SANTA CLARA, Calif.Fujitsu Microelectronics Inc. (FMI) executives on Wednesday charted a bold course for the once-battered company, with lavish capital expenditures to pay for the company's hoped-for dominance in flash memory and its new 0.11-micron (drawn) process technology.
The vision was served up at the company's annual luncheon for press and analysts, a year after FMI managers appeared weary and defeated in the trough of the DRAM recession.
"Business is definitely good," chairman, president and chief executive Ryusuke Hoshikawa said in an interview. "We're investing in many areas and using our SOC technology to find customers in LAN, wireless and set-top box areas."

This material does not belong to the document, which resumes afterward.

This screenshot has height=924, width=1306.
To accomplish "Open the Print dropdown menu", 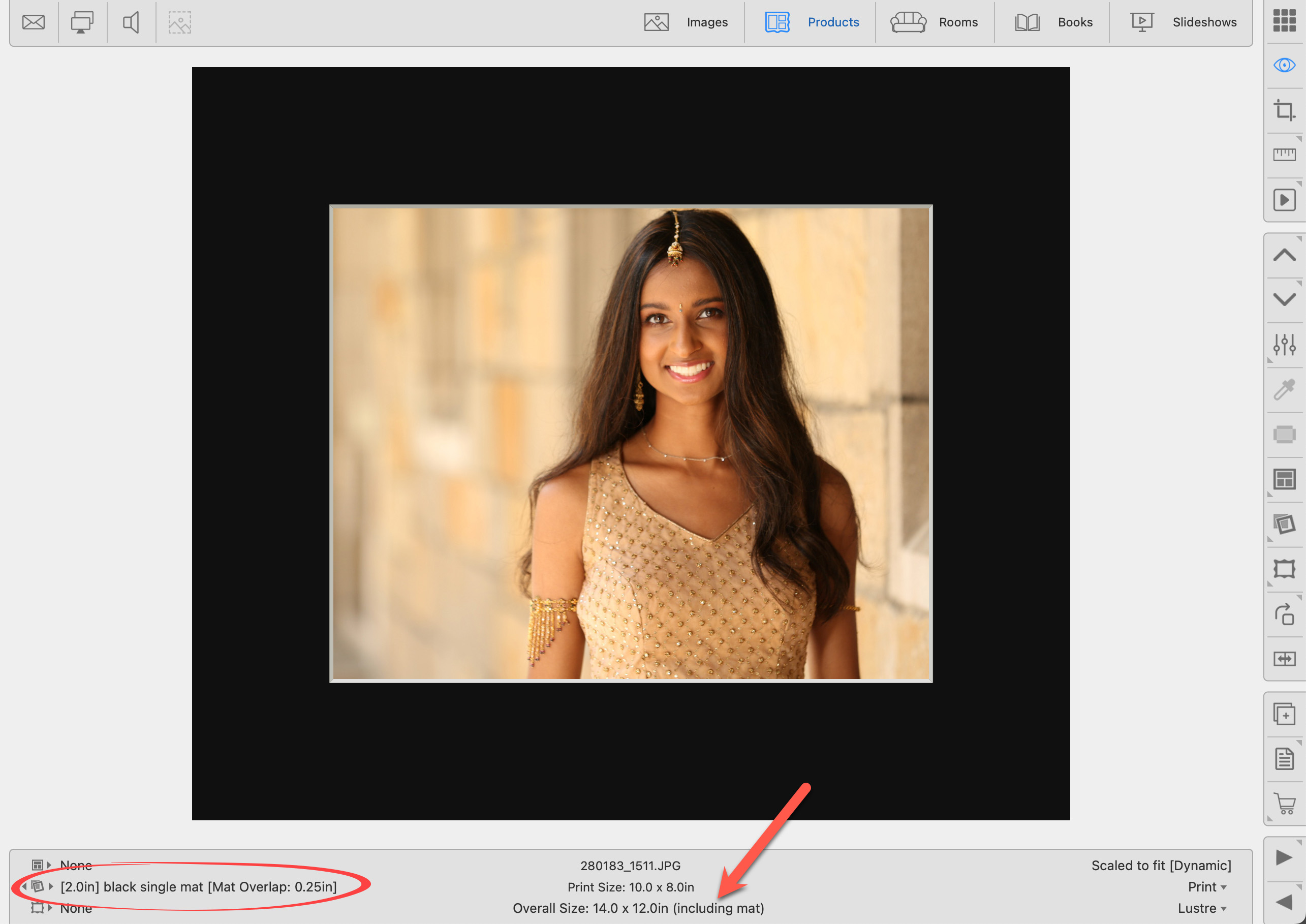I will tap(1207, 886).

Hoshikawa said Fujitsu Ltd., FMI's Tokyo-based parent, has budgeted $4.6 billion for capital expenditures this year, 53 percent of which are going to the Electronic Devices Group (EDG). That's a sector that this year is forecast to deliver just 14 percent of the corporate parent's net sales. That 53 percent figure is the highest percentage EDG has gotten since at least fiscal 1996.
Half of that capital investment for EDG will fund ambitious flash expansions, including a new line at the company's FASL joint-venture fab operation with AMD (Aizu-Wakamatsu, Japan). The company also is converting its Gresham, Ore., fab almost entirely to flash production, with 30,000 wafers per month expected in the coming years. The new line at Aizu-Wakamatsu also is targeted for 30,000 wafers per month. Analysts have estimated that FASL produces almost one of every three flash devices in the world, according to John McElroy, vice president of marketing and strategic relations.
The other half of the EDG's capital plans will pay for SOC logic expansion in existing quarter-micron and 0.18-micron capacity, Hoshikawa said.
On the logic side, the new Cx90 0.11-micron process will hit customer sites next year and deliver copper interconnects and up to 8 levels of metallization. The process, with an eye toward high-speed telecommunications, will incorporate mixed-signal and analog functions, multi-level i/o and embedded DRAM.
Indeed that was the only context in which the word "DRAM" was uttered at the briefing. In luncheons past, half the time was spent on commodity DRAM product-mix strategies and pricing and capacity considerations. A little over a year ago, however, in the depths of the DRAM depression, FMI officials pulled the plug, backing away from commodity DRAMs and focusing on flash and a special fast-cycle RAM (FCRAM) architecture the company has developed.
While the DRAM business has rebounded, it hasn't swayed FMI officials from jumping back in the pool; officials are turning away customers that are asking them to rejoin the DRAM market.
Sticking to its guns on DRAMs apparently isn't hurting FMI: the company expects to grow 35 percent in FY00, outpacing the growth that many forecast for the semiconductor industry as a whole this year.